What are the top three health care reforms you would like to see?
1. Universal coverage.
2. Payment redesign with pay for performance and movement toward health systems accepting increased amount of insurance risk.
3. Incentives for achievement of improved outcomes at the individual and community level to encourage innovation and team-based care.
4. Data and information transparency.
5. Stronger controls on pharmaceutical price gouging.
6. Broader adoption of care pathways and protocols based on best available evidence.
7. Investment in behavioral health and addiction, both research and care.
I have listed seven, but the top three are my top three.
What is your proudest professional achievement at UAMS?
I really can’t point to a “proudest” achievement. The chancellor does not achieve outcomes on his or her own. They occur through the collective efforts of many, many people working together to advance the mission of the institution on all fronts: education, care and research and discovery.
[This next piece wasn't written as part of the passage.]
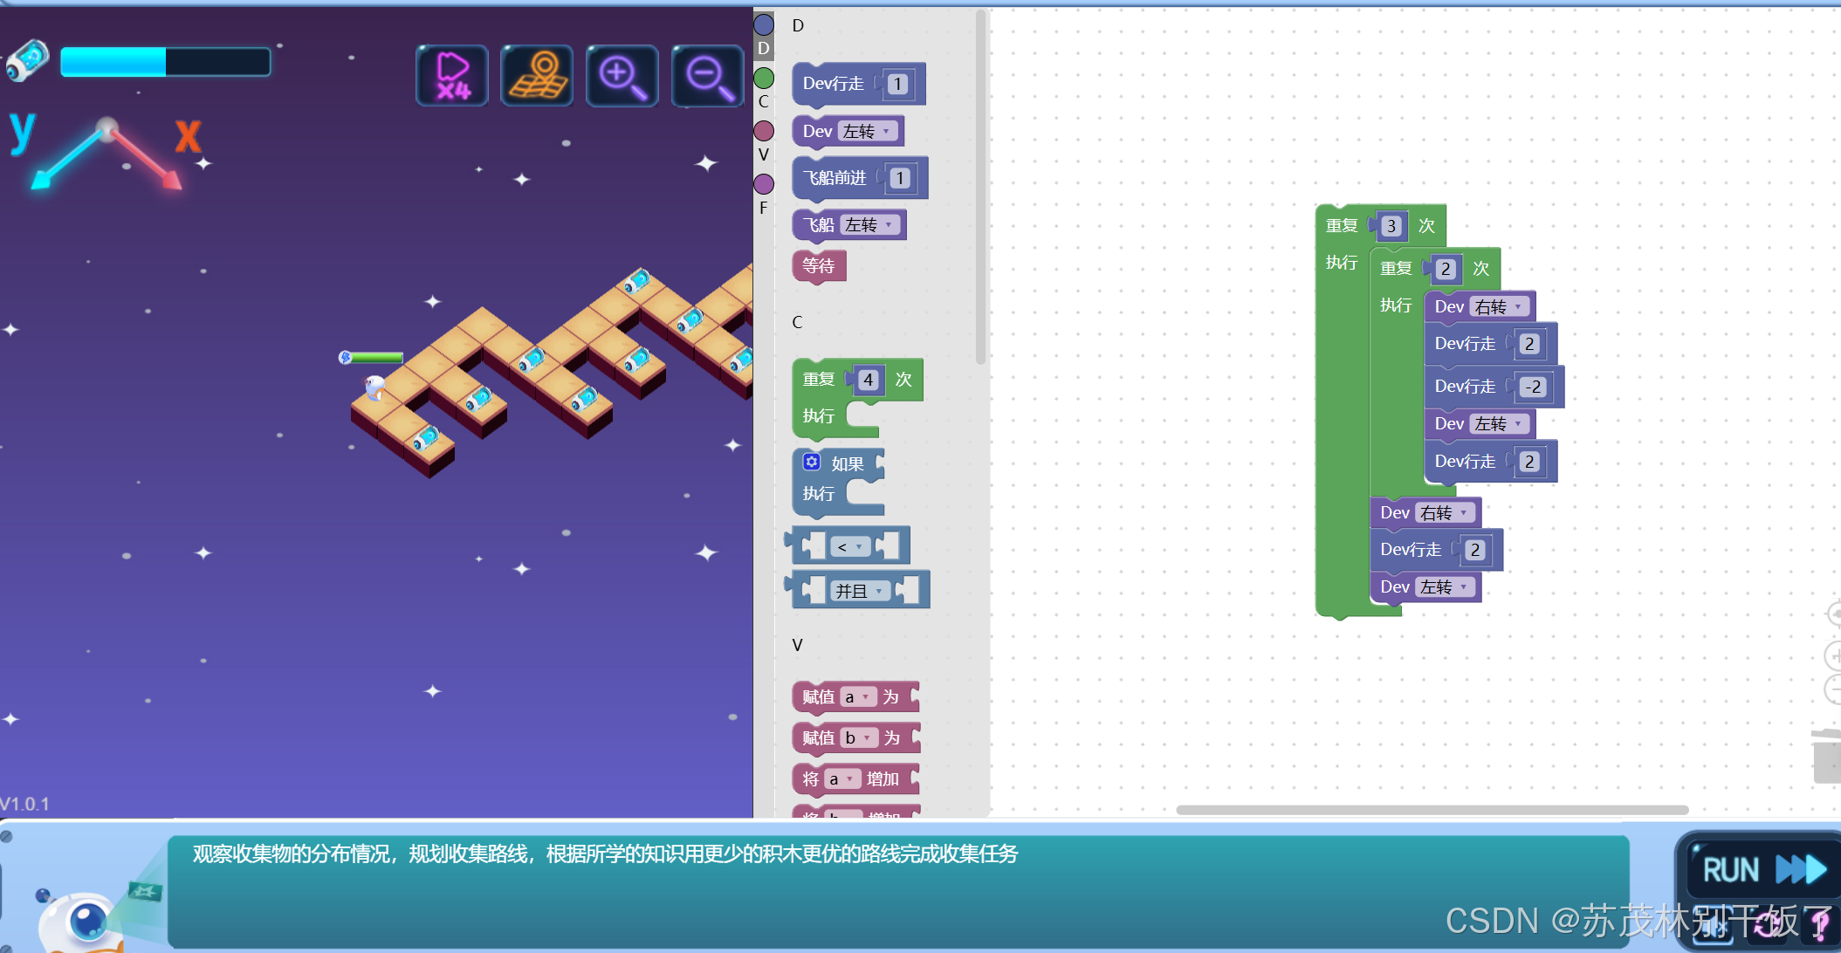Click the robot character icon on platform
Screen dimensions: 1841x953
[x=374, y=387]
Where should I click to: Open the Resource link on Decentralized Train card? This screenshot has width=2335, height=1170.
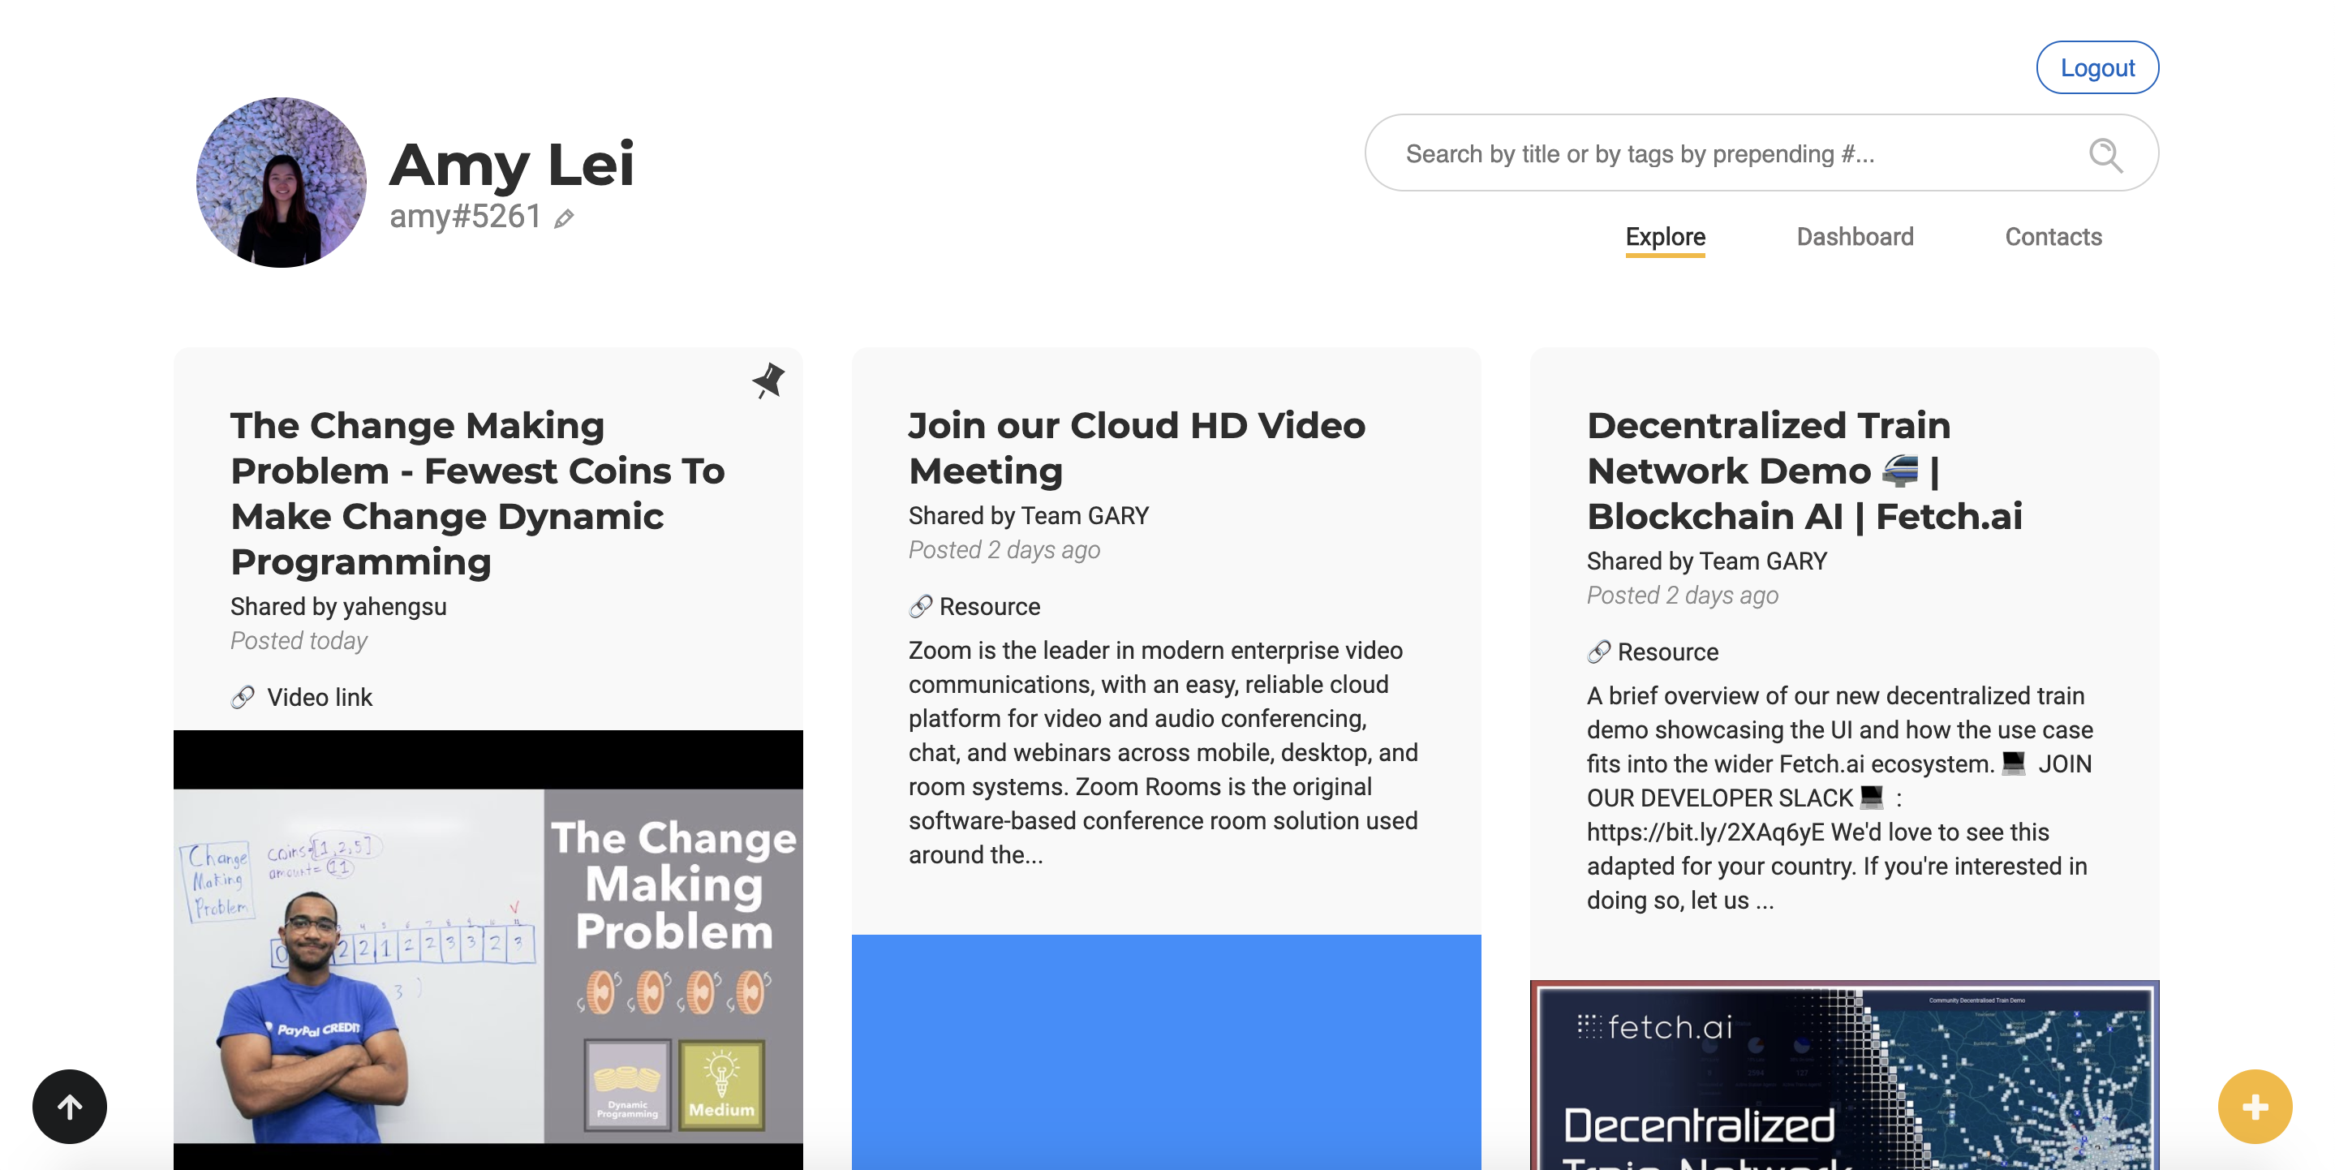click(1667, 652)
I am very proud of the excellent performance of our diverse academic programs. Last year, UAMS students had an overall 86 percent on-time graduation rate across all 70 programs with 930 graduates. I am proud of our increase in residency programs — totaling 66 with 800 residents. I am proud of the quality of our clinical programs and their growth — about 40 percent growth over the past eight years, and our initiatives in patient and family-centered care and transparency.
Research productivity in key areas to Arkansas — like addiction, aging, cancer, informatics, obesity, infectious diseases and bone disease — has been remarkable. At our Northwest Arkansas Regional Campus, we have launched new programs like our Physician Assistant and Physical Therapy programs and offer new services like our dental service and residency program.
I am proud of the 30 new endowed chairs and professorships that have been established. I am proud that we have grown the institutional resource base by $500 million annually — 50 percent growth — despite about a 5 percent reduction in state support over the eight-year period. This growth in revenue supports all component of UAMS’ mission.
I am proud of the partnerships we have formed with other Arkansas-based health systems.
How would you rate the job you did at UAMS? What areas at UAMS would you have liked more time to work on?
I think it is best to let others rate my performance. I do believe that there has been a good fit between my skills and the work at hand for UAMS. It is now time for my successor, who will again lead the institution to higher levels of performance and greater value for Arkansas.
There are many things I would have liked more time to work on. Life is too short. The next years are going to be challenging with disruptive changes coming from multiple directions. There are many things in flux, and I wish there was a greater sense of stability for the institution, but that is just not possible at present.
I wish that I had been able to secure more state funding for this great institution. The state appropriation is now 6 percent of our operating budget, and after using our academic appropriation to pay Medicaid costs, the state funding that is left is between 1 percent and 2 percent of our budget to support all academic programs, which means we are way too reliant on patient care funds to provide cross-support for core academic costs. This really has to change.
If you had to do it over again, would you enter medicine?
Yes, without any hesitation. At heart, I am a physician.
What’s the first thing you plan to do when you retire July 31?
Have to wait and see. I have no plans other than to reunite with our children and grandchildren and see what comes next.